New to digital and Blu-ray is Daniel Isn’t Real – a psychological horror film from director Adam Egypt Mortimer. The film – which is based on the novel, In This Way I was Saved, by Brian DeLeeuw – stars Miles Robbins, and Patrick Schwarzenegger (yep, Arnie’s son), and tells the story of an increasingly disturbed young man called Luke, and his imaginary friend.
To explain more about the story would be to do the film a disservice. In fact, the less you know about Daniel Isn’t Real, the better.
So, what can I say about this film?
Firstly, I really liked it. Daniel Isn’t Real takes the subject of mental health and wraps it around some traditional horror themes (which I won’t spoil here) to deliver an intriguing narrative.
While at first glance the movie appears to be pretty standard stuff, as the story progresses it becomes quite clear there is something more interesting going on. In fact, Daniel Isn’t Real contains some strong ideas that show some real potential.
But it isn’t just the story that sells this picture, the movie also boasts excellent performances from both Robbins and Schwarzenegger as the two main characters. Robbins in particular is the film’s biggest asset and he’s certainly an actor to keep an eye on.

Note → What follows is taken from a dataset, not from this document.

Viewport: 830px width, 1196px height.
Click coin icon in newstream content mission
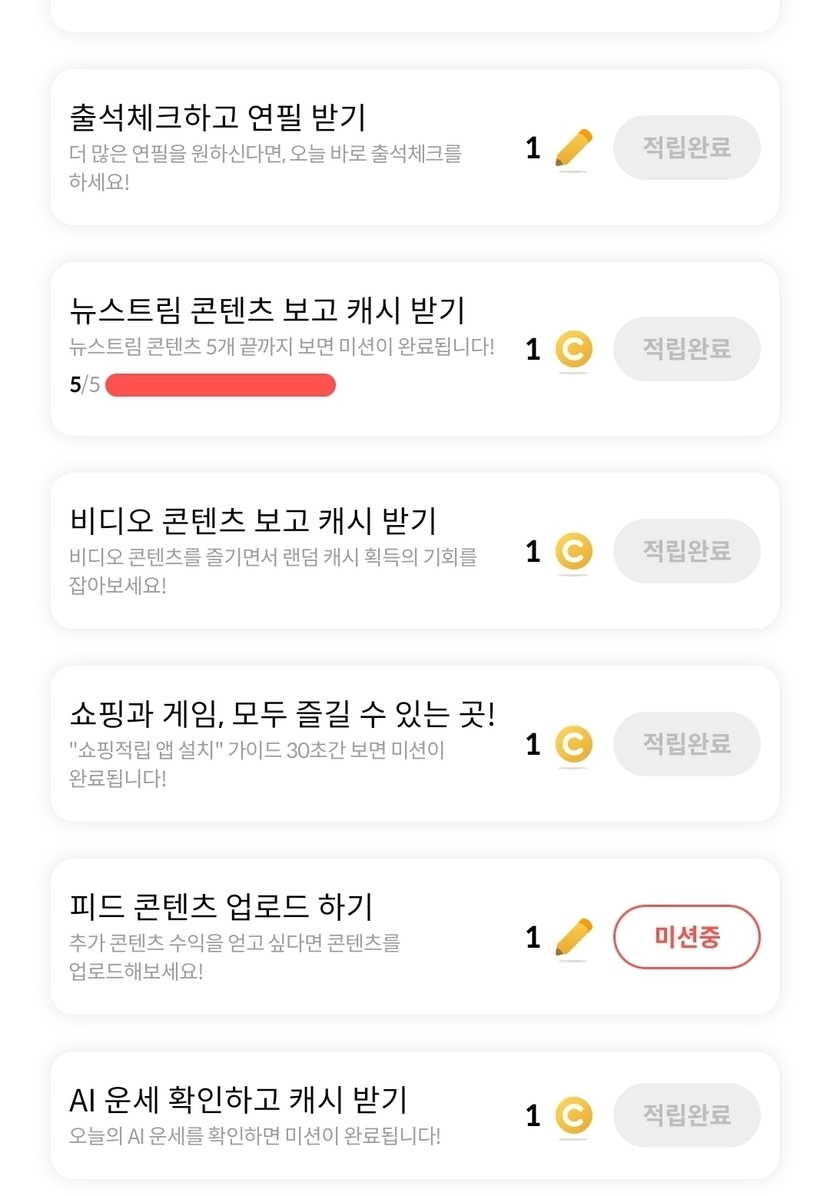coord(573,349)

With supporting roles in Blockers, Halloween 2018 and the final season of The X-Files (he played Mulder & Scully’s teenage son), Robbins is making some good career choices, and it’s great to see him taking centre stage. In the role of Luke, he becomes the true driving force of this picture – a tortured soul and a strong focal point for the story.

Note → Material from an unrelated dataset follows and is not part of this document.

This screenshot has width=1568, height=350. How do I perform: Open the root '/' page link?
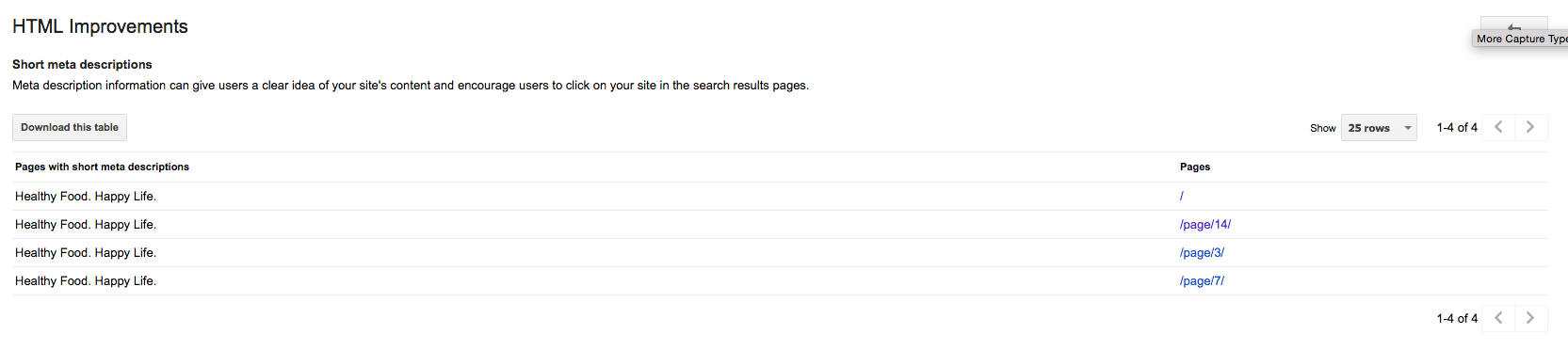point(1182,197)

The movie’s other big sell is that the more it reveals, the more it draws you in. So long as you stick with this film and don’t switch off early, you will be rewarded for your patience.

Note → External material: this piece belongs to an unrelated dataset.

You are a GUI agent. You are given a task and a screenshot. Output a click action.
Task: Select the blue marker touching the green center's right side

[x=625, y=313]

Does everything in Daniel Isn’t Real work? No. It is fair to say at times the film is a little rough around the edges.
The effects work highlights the limitations of the budget and its a real shame. In my opinion, had this film been given more money to play with, it could have taken some of its ideas to a new level, and perhaps taken a few more risks.
The only other weak point is that the first half of the movie is a little slow and could have easily been trimmed by a good ten minutes to quicken the pace. However, once the film hits the mid-point, the story really begins to ramp up a gear, and the second half delivers.
Overall, Daniel Isn’t Real is a smart horror film perfect for those looking for something different in their collection. It won’t work for everyone, and it does have issues, but if you can overlook its flaws you will like what’s on offer.
The Daniel Isn’t Real Blu-ray edition includes an array of special features, including an alternate ending, deleted scenes, a video interview, Q&A, a director’s commentary and more.